- _DIRECTIONS FOR THIS TASK_
This exercise asks for every line of the material that includes the word "will".
===============
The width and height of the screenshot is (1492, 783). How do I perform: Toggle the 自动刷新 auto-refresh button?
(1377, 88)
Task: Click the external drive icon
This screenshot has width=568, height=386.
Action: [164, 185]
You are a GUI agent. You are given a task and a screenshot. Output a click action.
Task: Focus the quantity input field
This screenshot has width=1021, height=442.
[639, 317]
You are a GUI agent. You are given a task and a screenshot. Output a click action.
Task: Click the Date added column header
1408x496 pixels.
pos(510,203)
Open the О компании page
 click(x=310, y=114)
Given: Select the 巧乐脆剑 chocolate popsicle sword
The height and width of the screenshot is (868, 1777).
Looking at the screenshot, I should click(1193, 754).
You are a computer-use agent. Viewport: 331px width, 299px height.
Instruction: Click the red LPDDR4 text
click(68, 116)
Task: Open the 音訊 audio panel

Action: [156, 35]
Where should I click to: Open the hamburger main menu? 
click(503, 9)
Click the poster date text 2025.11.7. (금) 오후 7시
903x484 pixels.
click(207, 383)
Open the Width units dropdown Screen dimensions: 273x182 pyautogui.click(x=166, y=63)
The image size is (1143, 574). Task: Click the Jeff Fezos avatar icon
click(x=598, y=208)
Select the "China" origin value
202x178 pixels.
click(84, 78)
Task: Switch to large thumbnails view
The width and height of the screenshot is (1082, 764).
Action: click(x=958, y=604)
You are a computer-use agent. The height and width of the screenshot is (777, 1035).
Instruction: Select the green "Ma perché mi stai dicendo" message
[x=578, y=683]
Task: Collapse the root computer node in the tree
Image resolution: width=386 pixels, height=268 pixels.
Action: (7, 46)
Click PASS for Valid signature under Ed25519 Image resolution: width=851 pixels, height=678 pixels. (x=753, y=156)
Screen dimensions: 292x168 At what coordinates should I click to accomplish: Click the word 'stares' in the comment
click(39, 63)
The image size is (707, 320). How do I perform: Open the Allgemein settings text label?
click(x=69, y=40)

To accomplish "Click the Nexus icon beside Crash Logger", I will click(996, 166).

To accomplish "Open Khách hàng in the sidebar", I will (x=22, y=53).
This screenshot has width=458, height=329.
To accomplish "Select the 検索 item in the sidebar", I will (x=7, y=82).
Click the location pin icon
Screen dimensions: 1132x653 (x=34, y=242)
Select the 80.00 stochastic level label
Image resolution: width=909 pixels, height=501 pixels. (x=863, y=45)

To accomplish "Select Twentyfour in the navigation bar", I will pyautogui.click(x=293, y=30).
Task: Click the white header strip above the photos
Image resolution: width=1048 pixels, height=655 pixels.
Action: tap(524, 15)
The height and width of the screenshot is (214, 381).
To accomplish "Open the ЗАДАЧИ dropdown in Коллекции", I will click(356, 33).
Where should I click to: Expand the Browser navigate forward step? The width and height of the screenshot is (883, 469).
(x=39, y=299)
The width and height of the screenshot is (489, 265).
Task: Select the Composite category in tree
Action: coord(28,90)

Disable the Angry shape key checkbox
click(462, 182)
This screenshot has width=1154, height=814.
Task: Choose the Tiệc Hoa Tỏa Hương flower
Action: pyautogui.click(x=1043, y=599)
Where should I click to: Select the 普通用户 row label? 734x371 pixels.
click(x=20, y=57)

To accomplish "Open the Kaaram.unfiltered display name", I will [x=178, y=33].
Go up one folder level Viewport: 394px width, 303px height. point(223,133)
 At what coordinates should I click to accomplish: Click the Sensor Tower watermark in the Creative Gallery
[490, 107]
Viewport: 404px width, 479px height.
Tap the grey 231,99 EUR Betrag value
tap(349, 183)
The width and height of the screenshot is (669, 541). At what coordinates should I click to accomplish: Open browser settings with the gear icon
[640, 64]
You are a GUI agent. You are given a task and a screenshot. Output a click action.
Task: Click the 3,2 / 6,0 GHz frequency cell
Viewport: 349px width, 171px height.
===============
- _SOLUTION FOR THIS TASK_
To accomplish "Click the Nexus icon beside Crash Logger", I will click(996, 166).
To accomplish "Open Khách hàng in the sidebar", I will (x=22, y=53).
To accomplish "Select the 検索 item in the sidebar", I will (x=7, y=82).
To accomplish "Select Twentyfour in the navigation bar", I will pyautogui.click(x=293, y=30).
To accomplish "Open the ЗАДАЧИ dropdown in Коллекции", I will click(356, 33).
To accomplish "Open the Kaaram.unfiltered display name", I will [x=178, y=33].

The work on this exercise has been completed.